Fort McMurray floods: an escapable event for insurers?

Published: June 13, 2016

Updated: July 24, 2018

Author: Luke Jones



Fort McMurray is feeling the brunt of poor climate again. The town is still recovering from the wildfire that caused devastation in northern Alberta last month, but now has to content with flash flooding. 85,000 residents were displaced by the fire that claimed 2,400 properties, and the trickle of people heading back home will continue until June 15.

However, those residents are now finding their properties underwater thanks to torrential downpours that have hit the region. 47 millimeters of rain have fell on the town. While rain would be welcome after the fire dubbed the “Beast” this much has caused flash flooding and have actually “increased hazardous conditions” according to Alberta Agriculture and Forestry.

The group is now saying residents should avoid burnt areas because the rain water could cause dead trees to fall. The Beast was the costliest insurance loss in Canadian history, claiming 10% of Fort McMurray, and the floods could now see insurance companies face even more claims from homeowners in the area.
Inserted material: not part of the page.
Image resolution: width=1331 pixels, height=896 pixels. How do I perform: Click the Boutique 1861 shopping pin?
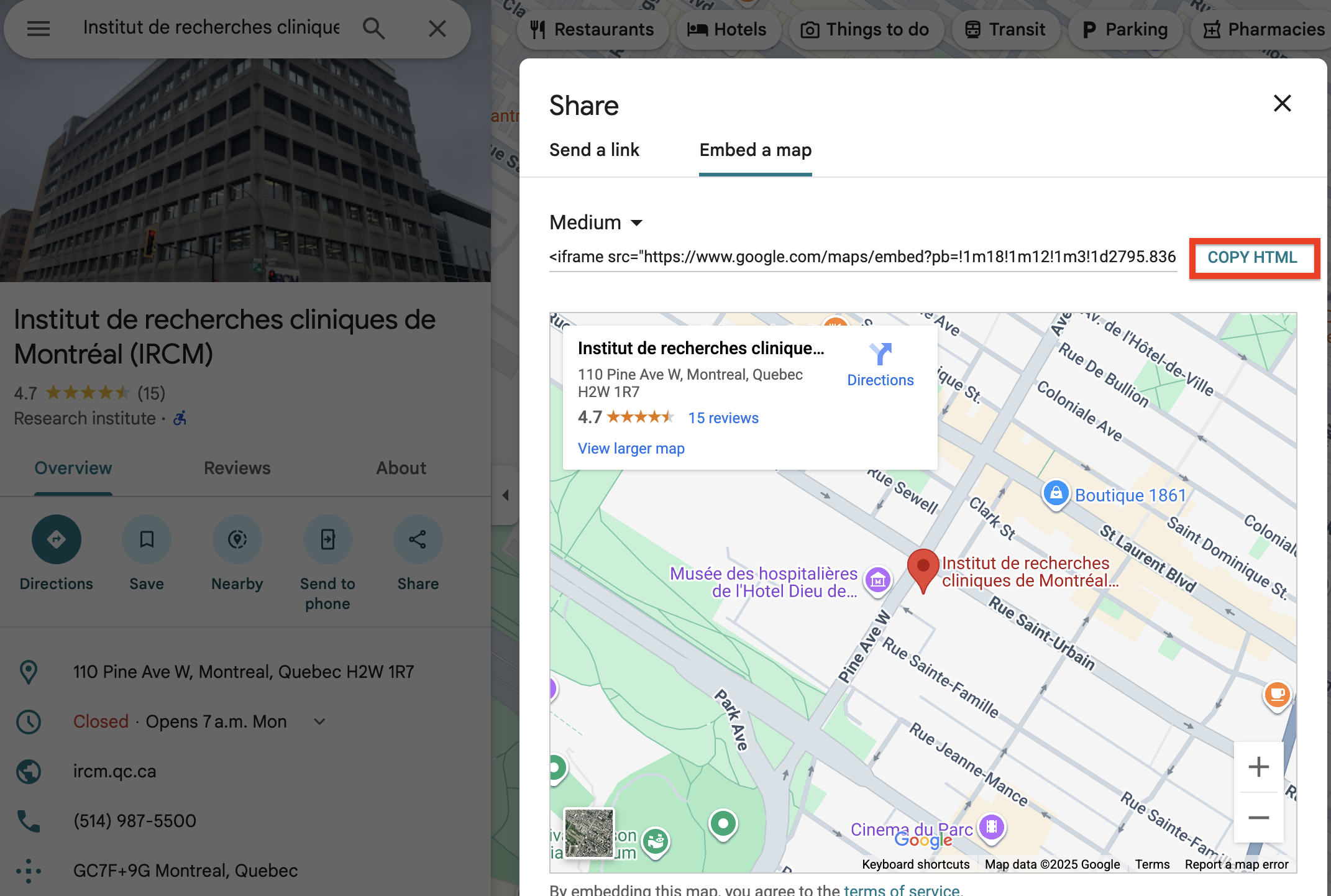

Insurers may be able to avoid double claim situations, simply due to the fire which has already caused so much damage. However, it remains to be seen how many flood claims will come from homeowners with property previously unaffected by the flames.
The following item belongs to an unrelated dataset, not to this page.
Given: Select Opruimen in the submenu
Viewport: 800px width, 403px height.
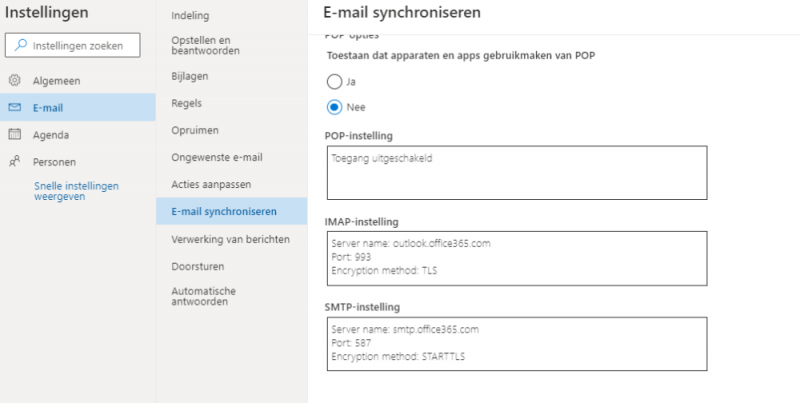Looking at the screenshot, I should tap(195, 130).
“It’s not a usual case of flood,” says George Hodgson, CEO of the Insurance Business Association of Alberta.

“Fort McMurray wasn’t fully operational, and now we have a flood – is a house that’s burnt down to the basement going to cost more now that it’s flooded? It’s hard to say.”

The cost of the Beast is estimated at $4.6 billion to the insurance industry, which will likely mean a rise in home insurance premiums for property owners. The floods may not end up adding much to the overall picture, but it is clear that the town of Fort McMurray is presenting the insurance industry with problems.